Abgeordnete Daniela MUSIOL (G) stellte fest, die ÖVP habe im Hinblick auf die Familienpolitik nichts zu feiern. Sie hielt der ÖVP vor, Familienpolitik nur für bestimmte Familien zu machen, nämlich für inländische Familien, für besserverdienende Familien und für Familien mit österreichischem Reisepass. Nicht bedacht würden von der ÖVP AlleinerzieherInnen, Patchwork-Familien und gleichgeschlechtliche PartnerInnen mit Kindern. Auch Musiol ortete einen hohen Nachholbedarf bei den Kinderbetreuungseinrichtungen, wobei es nicht nur darum gehe, den Kindern eine erste Bildungseinrichtung zu bieten, erläuterte sie. Ein gut ausgebautes Betreuungsnetz erleichtere auch die Verbindung von Familie und Beruf und diene der Armutsbekämpfung. Musiol machte sich aber auch für jene stark, die in den Betreuungseinrichtungen arbeiten. Sie fänden derzeit schlechte Arbeitsbedingungen vor und erhielten keine angemessene Bezahlung, sagte sie.

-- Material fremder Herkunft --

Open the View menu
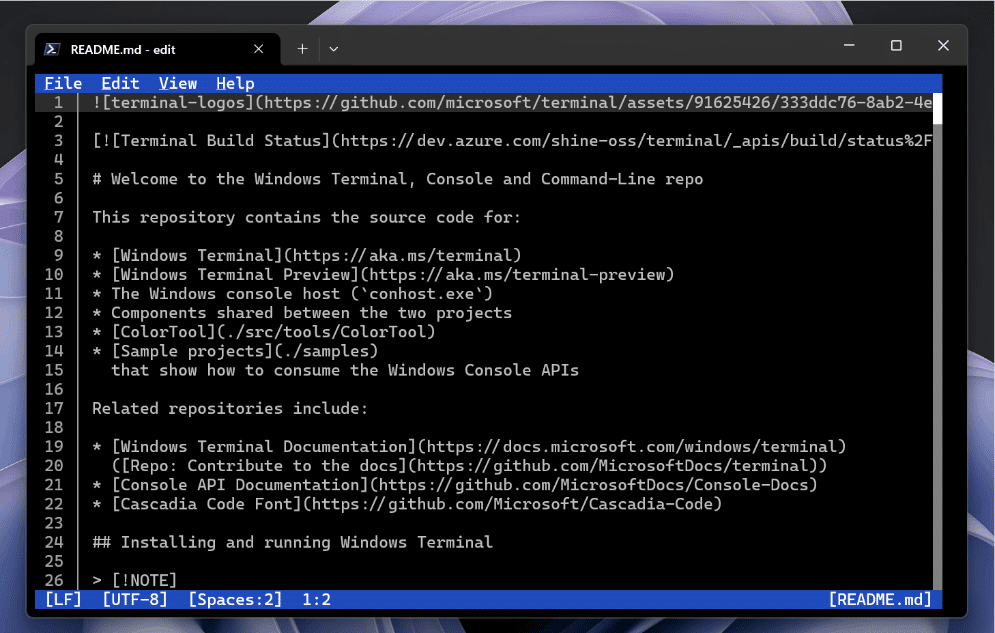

Abgeordnete Martina SCHENK (B) forderte die Abgeordneten auf, den Familien danke zu sagen, denn sie seien es, die Österreich eine Perspektive geben. Sie seien die Leistungsträger der Gesellschaft, würden aber oft als Bittsteller behandelt. Dementsprechend haben laut einer Studie zwei Drittel der Eltern das Gefühl, dass ihre Leistungen nicht gebührend anerkannt werden, weder materiell noch in menschlicher Hinsicht. Für Schenk ist es daher nicht zu verantworten, bei den Familien zu sparen. Das sei schon deshalb unseriös, weil in den Familien unbedankte und unbezahlte Arbeit geleistet werde. Wie Abgeordnete Höllerer kritisierte Schenk abschließend Landeshauptmann Voves, der bislang die Mittel des Bundes für den Ausbau der Kinderbetreuung nicht abgeholt hat.

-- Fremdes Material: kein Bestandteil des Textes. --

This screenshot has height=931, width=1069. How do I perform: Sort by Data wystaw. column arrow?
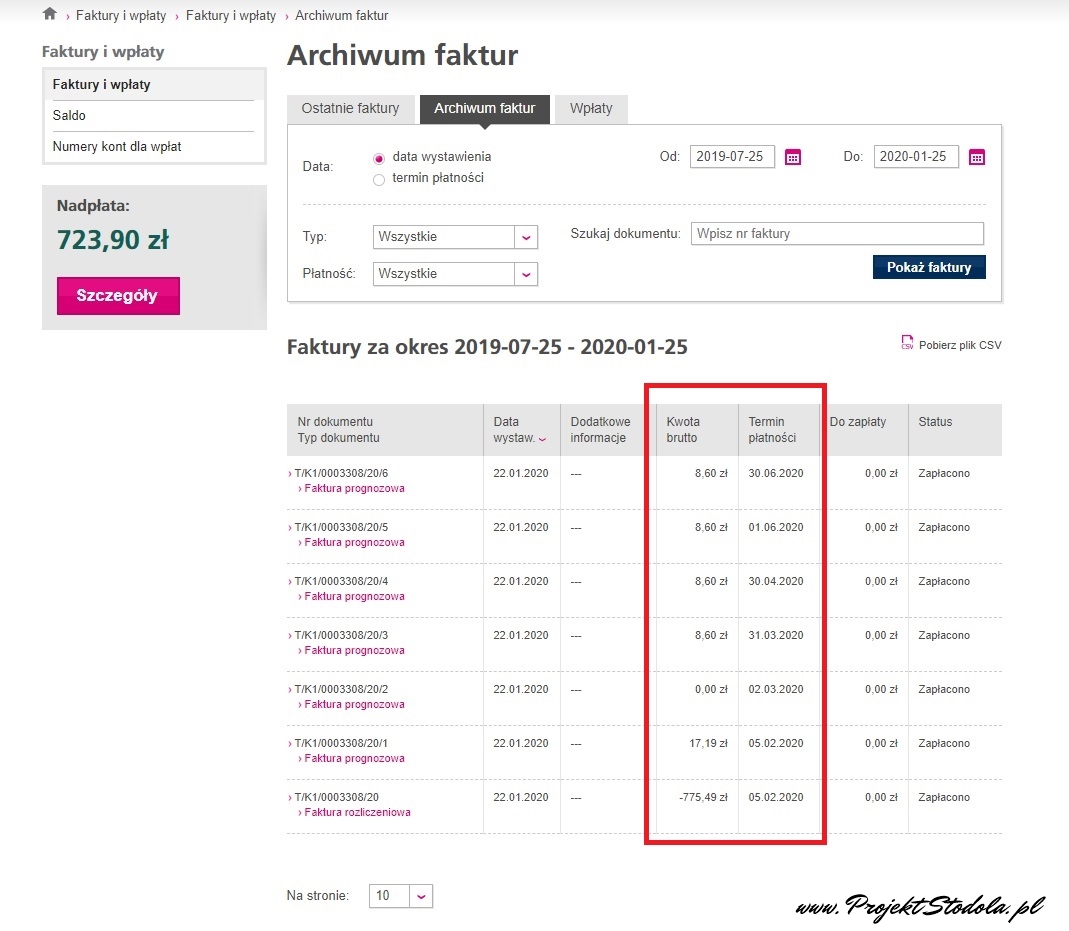pos(543,439)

Abgeordneter Josef JURY (o.F.) reagierte auf Abgeordnete Musiol mit der Feststellung, Familie müsse Familie bleiben, nämlich Vater, Mutter und Kinder. Es sei abzulehnen, dass Lesben und Schwule die Retortenkinder der Gesellschaft aufziehen, bemerkte er. SPÖ und ÖVP warf er vor, den Familien gegenüber hinsichtlich der auf sie zukommenden Belastungen die Unwahrheit zu sagen.